Signing statements—formal expression of the views of the president regarding legislation—have been used by presidents of both parties dating back to James Monroe. Throughout history, signing statements have been added to bills to thank supporters, provide reasons for signing a bill and express satisfaction or, on occasion, displeasure with legislation passed by Congress. More recently, presidents have transformed their use of signing statements in a way that raises serious constitutional concerns. They have increasingly been used to challenge, disregard and deny effect to signed legislation, purportedly based on constitutional grounds. When used in this manner, signing statements undermine the rule of law and our system of checks and balances.
 
The Constitution grants the president authority to veto entire bills, and if this occurs, Congress has the power to override the veto with a supermajority. Presidential signing statements, however, bypass this prescribed process by effectively repealing and amending parts of laws without meaningful oversight.
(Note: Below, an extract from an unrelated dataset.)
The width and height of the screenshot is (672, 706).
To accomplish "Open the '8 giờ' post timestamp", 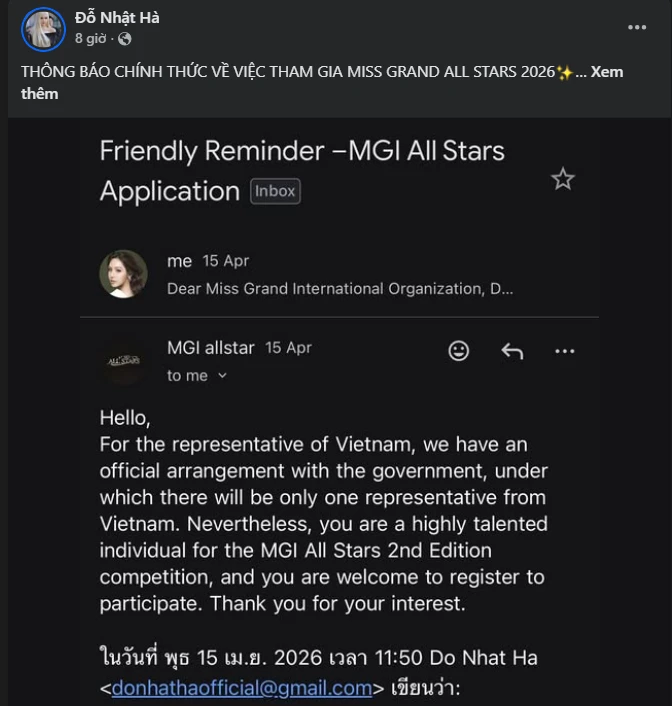I will [91, 39].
This, on its face, is at odds with the Article III, Section 3 requirement that the president “take care that the laws be faithfully executed.” The executive’s use of signing statements also infringes upon duties that rightly belong to the judicial branch. Signing statements displaces the courts as the final expositor of what the law is, and in the process, weakens the power of judicial review.
 
The Constitution Project’s efforts in this area emphasize that all three branches of government have an important role in fixing this constitutional problem. The president has the obligation to limit the use of signing statements to the purpose and significance of bills, not the constitutionality. Congress and the courts have the duty to defend the separation of powers doctrine by overseeing and limiting the use of signing statements.